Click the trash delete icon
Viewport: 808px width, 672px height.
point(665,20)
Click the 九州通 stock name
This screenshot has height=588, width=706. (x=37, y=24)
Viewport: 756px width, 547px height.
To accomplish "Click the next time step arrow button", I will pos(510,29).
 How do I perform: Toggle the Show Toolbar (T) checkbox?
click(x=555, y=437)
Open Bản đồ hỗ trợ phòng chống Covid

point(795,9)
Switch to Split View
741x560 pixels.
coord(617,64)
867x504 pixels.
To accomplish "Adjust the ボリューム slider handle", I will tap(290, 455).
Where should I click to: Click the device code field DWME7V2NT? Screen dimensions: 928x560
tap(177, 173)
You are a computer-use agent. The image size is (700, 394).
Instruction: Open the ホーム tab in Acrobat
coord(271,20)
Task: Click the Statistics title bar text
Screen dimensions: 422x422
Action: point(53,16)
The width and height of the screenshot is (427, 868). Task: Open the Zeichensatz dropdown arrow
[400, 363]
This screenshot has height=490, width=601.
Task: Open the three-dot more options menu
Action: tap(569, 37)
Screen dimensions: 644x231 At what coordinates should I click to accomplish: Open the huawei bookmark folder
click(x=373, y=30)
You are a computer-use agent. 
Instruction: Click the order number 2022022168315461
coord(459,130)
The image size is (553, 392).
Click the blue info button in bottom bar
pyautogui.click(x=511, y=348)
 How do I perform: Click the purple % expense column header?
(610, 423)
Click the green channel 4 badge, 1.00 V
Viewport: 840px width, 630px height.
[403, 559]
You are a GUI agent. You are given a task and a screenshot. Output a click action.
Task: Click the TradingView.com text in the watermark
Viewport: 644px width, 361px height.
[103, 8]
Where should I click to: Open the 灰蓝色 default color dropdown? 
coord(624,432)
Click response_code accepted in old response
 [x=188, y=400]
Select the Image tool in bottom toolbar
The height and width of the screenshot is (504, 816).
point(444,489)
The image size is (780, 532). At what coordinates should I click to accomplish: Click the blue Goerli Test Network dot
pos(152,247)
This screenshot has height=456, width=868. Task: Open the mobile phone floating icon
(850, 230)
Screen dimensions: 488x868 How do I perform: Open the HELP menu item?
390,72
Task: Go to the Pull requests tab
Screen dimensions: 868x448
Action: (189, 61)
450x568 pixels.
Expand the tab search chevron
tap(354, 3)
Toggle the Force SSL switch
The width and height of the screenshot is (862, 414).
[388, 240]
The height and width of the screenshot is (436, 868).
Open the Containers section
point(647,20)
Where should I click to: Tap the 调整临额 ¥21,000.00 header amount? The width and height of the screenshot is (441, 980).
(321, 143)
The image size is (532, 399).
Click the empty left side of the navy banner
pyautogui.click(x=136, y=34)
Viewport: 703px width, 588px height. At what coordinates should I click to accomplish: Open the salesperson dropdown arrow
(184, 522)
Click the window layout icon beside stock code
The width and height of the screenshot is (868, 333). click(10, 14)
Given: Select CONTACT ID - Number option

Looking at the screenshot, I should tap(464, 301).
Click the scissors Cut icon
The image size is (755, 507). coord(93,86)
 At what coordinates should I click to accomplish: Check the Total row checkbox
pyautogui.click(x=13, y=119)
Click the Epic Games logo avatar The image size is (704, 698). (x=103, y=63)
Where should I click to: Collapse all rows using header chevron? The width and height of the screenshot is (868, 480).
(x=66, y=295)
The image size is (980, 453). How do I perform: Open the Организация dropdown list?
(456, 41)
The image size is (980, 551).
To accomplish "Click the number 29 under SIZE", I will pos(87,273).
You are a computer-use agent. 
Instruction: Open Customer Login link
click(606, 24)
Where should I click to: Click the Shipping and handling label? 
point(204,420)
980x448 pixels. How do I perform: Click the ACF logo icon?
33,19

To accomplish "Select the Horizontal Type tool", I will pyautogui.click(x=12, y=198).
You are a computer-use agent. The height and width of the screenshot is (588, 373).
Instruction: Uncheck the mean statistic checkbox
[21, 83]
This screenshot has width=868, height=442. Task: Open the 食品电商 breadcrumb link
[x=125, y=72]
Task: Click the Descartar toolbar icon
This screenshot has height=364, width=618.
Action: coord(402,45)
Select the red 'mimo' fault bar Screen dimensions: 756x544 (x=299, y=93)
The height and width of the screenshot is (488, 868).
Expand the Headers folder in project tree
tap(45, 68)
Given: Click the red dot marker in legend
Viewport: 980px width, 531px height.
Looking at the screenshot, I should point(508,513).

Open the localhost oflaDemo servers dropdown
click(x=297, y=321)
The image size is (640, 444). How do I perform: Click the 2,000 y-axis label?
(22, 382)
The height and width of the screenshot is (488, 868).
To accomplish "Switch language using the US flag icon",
........
About this task> All lines from the one containing "Given: Click the red dot marker in legend" through the end of the material should be restated exactly, with both end lines kept.

Completed exercise>
Given: Click the red dot marker in legend
Viewport: 980px width, 531px height.
Looking at the screenshot, I should point(508,513).

Open the localhost oflaDemo servers dropdown
click(x=297, y=321)
The image size is (640, 444). How do I perform: Click the 2,000 y-axis label?
(22, 382)
The height and width of the screenshot is (488, 868).
To accomplish "Switch language using the US flag icon",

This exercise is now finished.